Rockville, MD: Agency for Healthcare Research and Quality; July 2018.
The AHRQ Surveys on Patient Safety Culture™ (SOPS®) Community Pharmacy Survey and accompanying toolkit were developed to collect opinions of community pharmacy staff on the safety culture at their pharmacies.

Rockville, MD: Agency for Healthcare Research and Quality; October 2022. AHRQ Publication no. 22(23)-0047-2-EF.

Delayed, wrong, and missed diagnoses are common challenges for patients, families, and clinicians, yet physicians rarely receive feedback on their actions to enhance diagnostic decision making. This publication provides clinicians with tools to assess and calibrate diagnostic performance in support of individual learning and improvement.

London, England: NHS England; August 2022.

Effective response to medical error requires a comprehensive systemic and process-focused incident examination approach to ensure organizational learning. This framework will replace the current method used by the UK National Health Service (NHS) to support overarching patient safety strategic aims for the agency.
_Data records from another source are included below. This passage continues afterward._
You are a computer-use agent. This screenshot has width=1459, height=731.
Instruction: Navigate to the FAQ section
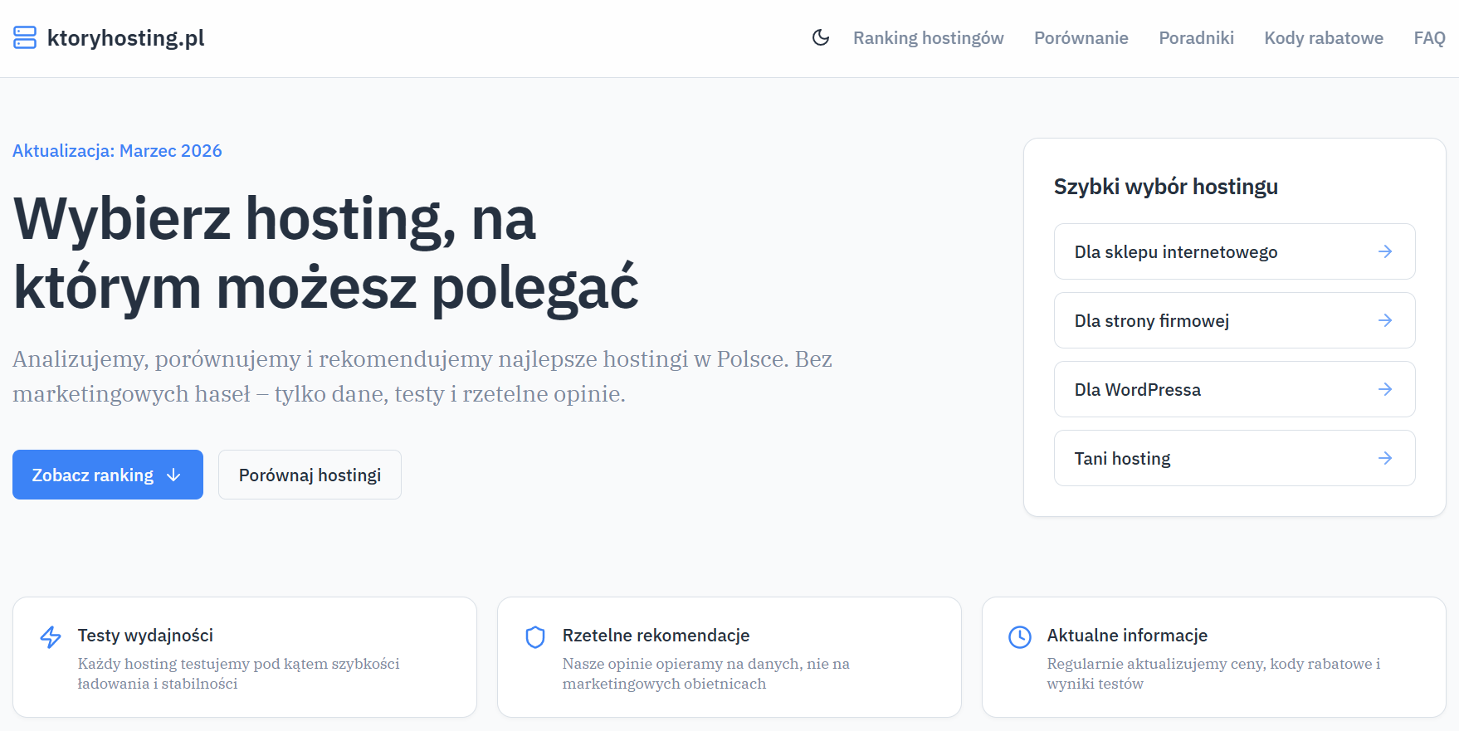pos(1429,38)
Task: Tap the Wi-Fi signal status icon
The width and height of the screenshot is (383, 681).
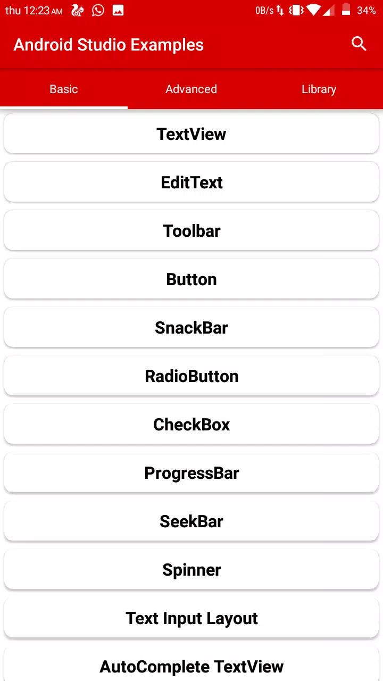Action: (x=314, y=10)
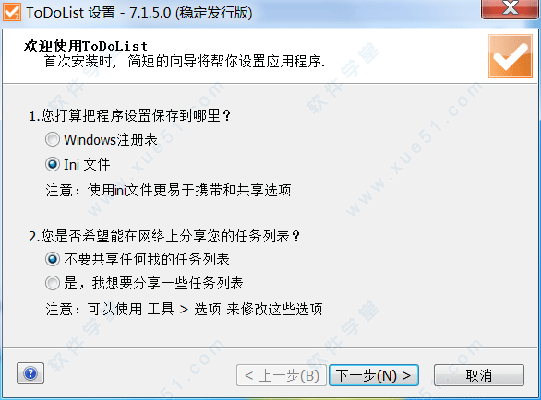The height and width of the screenshot is (400, 541).
Task: Click the note mentioning 工具 > 选项
Action: click(x=184, y=309)
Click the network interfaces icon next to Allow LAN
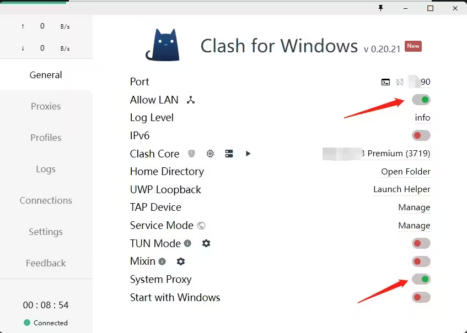This screenshot has width=467, height=333. [x=191, y=100]
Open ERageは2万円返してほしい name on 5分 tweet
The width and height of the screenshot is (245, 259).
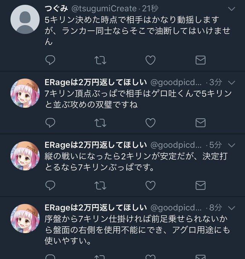point(96,145)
The toolkit contains resources for organizations to explore the factors contributing to patient safety incidents and inform safety improvements. 

Rockville, MD: Agency for Healthcare Research and Quality; July 2022.  AHRQ Publication No. 22-0038.

Diagnostic improvement continues to gain focus as a goal in health care. The Measure Dx tool provides teams with guidance and strategies to detect and learn from diagnostic errors in their organizations. It includes a checklist to gauge readiness for implementation, measurement strategies, and recommendations for analyzing data and translating findings into front line care. 

Washington DC: Association of American Medical Colleges; 2022.

Effective communication is critical as patients shift from one level of care to another as their diagnosis evolves. This toolkit is designed to help academic medical centers initiate conversations to improve diagnostic information sharing during transitions from acute care environments to non-acute care settings. Tools in the set include test follow-up vignettes for process evaluation, a communication practices, inventory and a facilitator’s guide.

Rockville, MD: Agency for Healthcare Research and Quality; April 2022.

Healthcare-associated infections can result in significant morbidity and mortality. Developed by AHRQ, this customizable, educational toolkit uses the Comprehensive Unit-based Safety Program (CUSP) and other evidence-based practices to provide clinical and cultural guidance to support practice changes to prevent and reduce central line-associated bloodstream infection (CLABSI) and catheter-associated urinary tract infection (CAUTI) rates in intensive care units (ICUs). Sections of the kit include items such an action plan template, implementation playbook, and team interaction aids.
Rockville, MD: Agency for Healthcare Research and Quality; June 2023.
The AHRQ Surveys on Patient Safety Culture™ (SOPS®) Medical Office Survey collects information from outpatient providers and staff about the culture of patient safety in their medical offices. The survey is intended for offices with at least three providers, but it also can be used as a tool for smaller offices to stimulate discussion about quality and patient safety issues. The survey is accompanied by a set of resources to support its use. 

AHA Team Training and Project Firstline. Chicago, IL: American Hospital Association, Center for Disease Control and Prevention; July 2021.

Problems in communication are common contributors to patient care mistakes. This toolkit draws from experience with the TeamSTEPPS model to highlight best practices in the use of huddles, debriefs and other teamwork improvement strategies.